During FY 2020-21 budget preview, Austin Community College trustees vote to keep tuition stable for next year

Students attending ACC during the 2020-21 school year will not see a change in tuition and fees. (Courtesy Austin Community College)
Students attending ACC during the 2020-21 school year will not see a change in tuition and fees. (Courtesy Austin Community College)

Students attending ACC during the 2020-21 school year will not see a change in tuition and fees. (Courtesy Austin Community College)

Students attending classes at Austin Community College during semesters in the 2020-21 school year will not see a change in tuition and fees compared to this year’s prices.

The ACC board of trustees approved a measure May 4 to maintain the current tuition and fee rates for the coming school year. The vote came during a preliminary presentation to the board about the under-development fiscal year 2020-21 budget and possible impacts from the coronavirus pandemic.

“The assumption is that in a time like this if we don't have an immediate need, we probably aren't looking to increase tuition,” ACC Chief Financial Officer Neil Vickers told trustees May 4. “To keep things simple, to add clarity, to get out in front of a whole bunch of other decisions that need to be made, we are recommending that we go ahead and just agree to leave tuition and fees unchanged so that we can focus on other aspects of the budget.”

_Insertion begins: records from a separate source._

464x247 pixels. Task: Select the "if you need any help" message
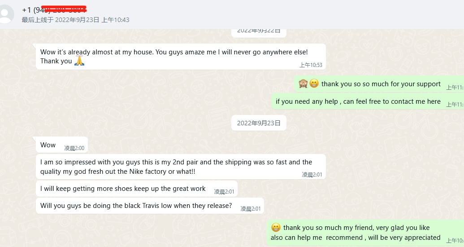click(358, 101)
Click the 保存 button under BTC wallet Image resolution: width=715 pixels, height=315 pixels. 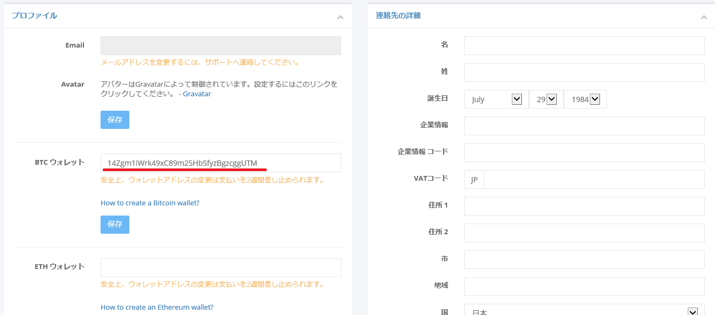115,225
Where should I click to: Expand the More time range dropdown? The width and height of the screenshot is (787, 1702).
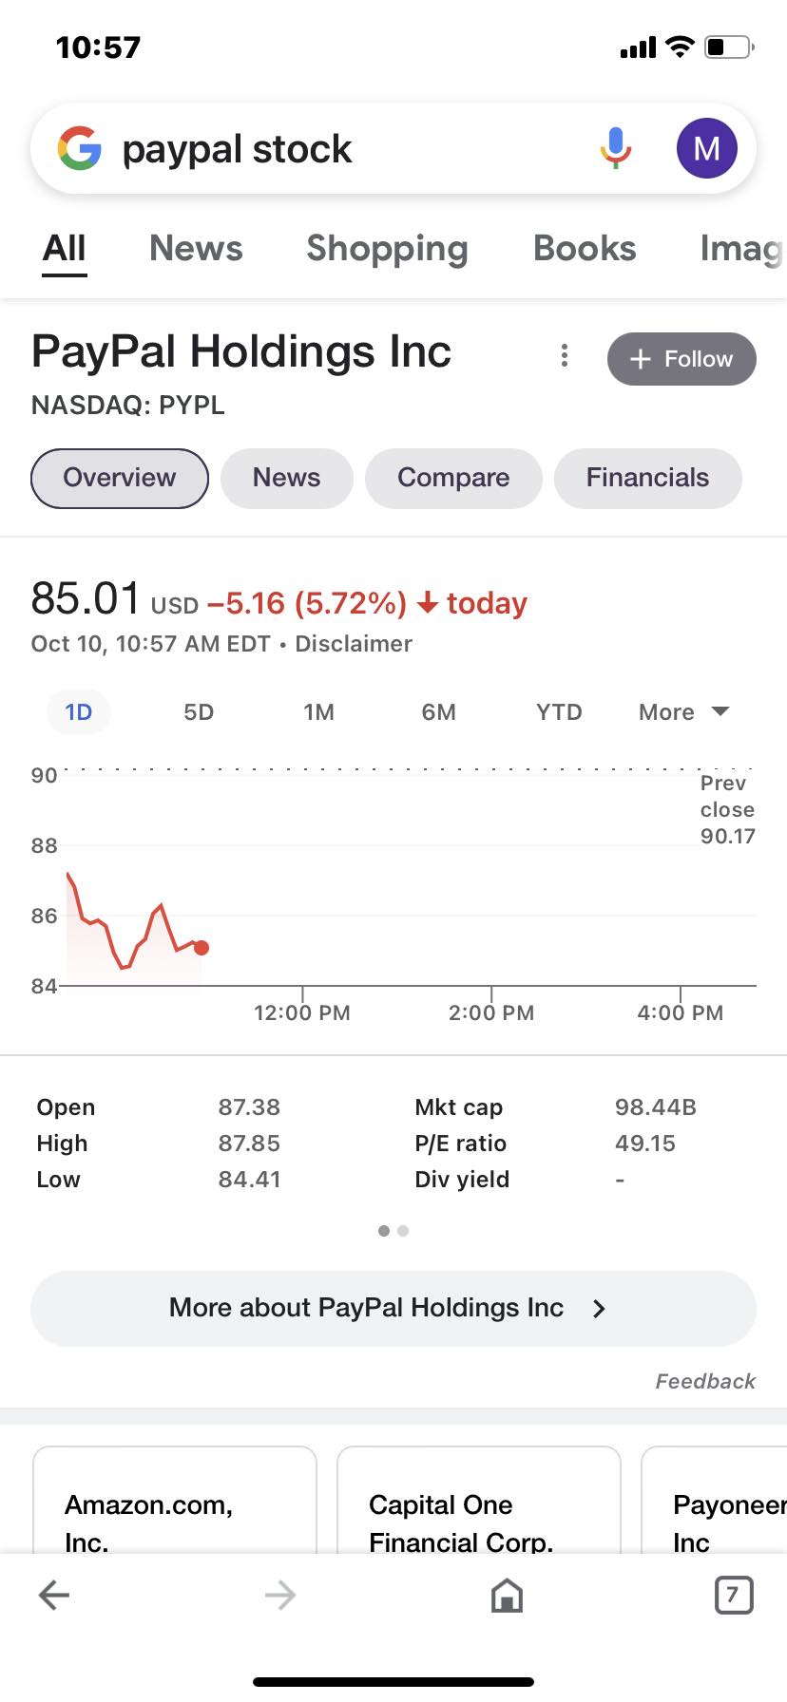(x=683, y=712)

Current tuition, according the district for in-district students is $85 per credit hour, while Texas out-of-district tuition is $361 per credit hour. Out-of-state students pay $434 per credit. A full list of fees and rates can be found here.

According to the presentation by Vickers, the district had initially anticipated it would have a balanced budget for FY 2020-21, with $406,848,760 in revenue and expenditures. However, with the coronavirus pandemic ongoing, the district projects it could run at a $4.49 million deficit or worse during the coming year.


The projected deficit is based partly on funding changes the college district experienced during the recession in 2008, which saw a 10% decrease in state appropriations or funding to the district.

“We know right now the state is already having discussions of possible cuts larger than that,” Vickers said. “We've heard about running scenarios around 15% and even heard 20% numbers thrown around, so 10% is probably not a worst-case scenario.”

He said administration would be working from now until the final budget is approved in June to develop options to mitigate possible risks and to possibly reduce the deficit. Funding plans about possible staff compensation changes for the coming year are also still being developed.

Other considerations for the budget involve appraised values of properties in the district, which will be set at last year’s value by the Travis Central Appraisal District. While the district is not anticipating that will impact financials too much for FY 2020-21, property values are a concern for budgets beyond this year.

Vickers said that if there was a long-term economic downturn due to the pandemic, in which home values were to go down or show no growth, could put tax revenues at significant risk for FY 2021-22. Assuming a 10% decrease in state allocations and flat property values, the FY 2021-22 budget could be at a $15 million deficit, he said.

A decline in property values in the district has only happened once in the past 20 years, Vickers said.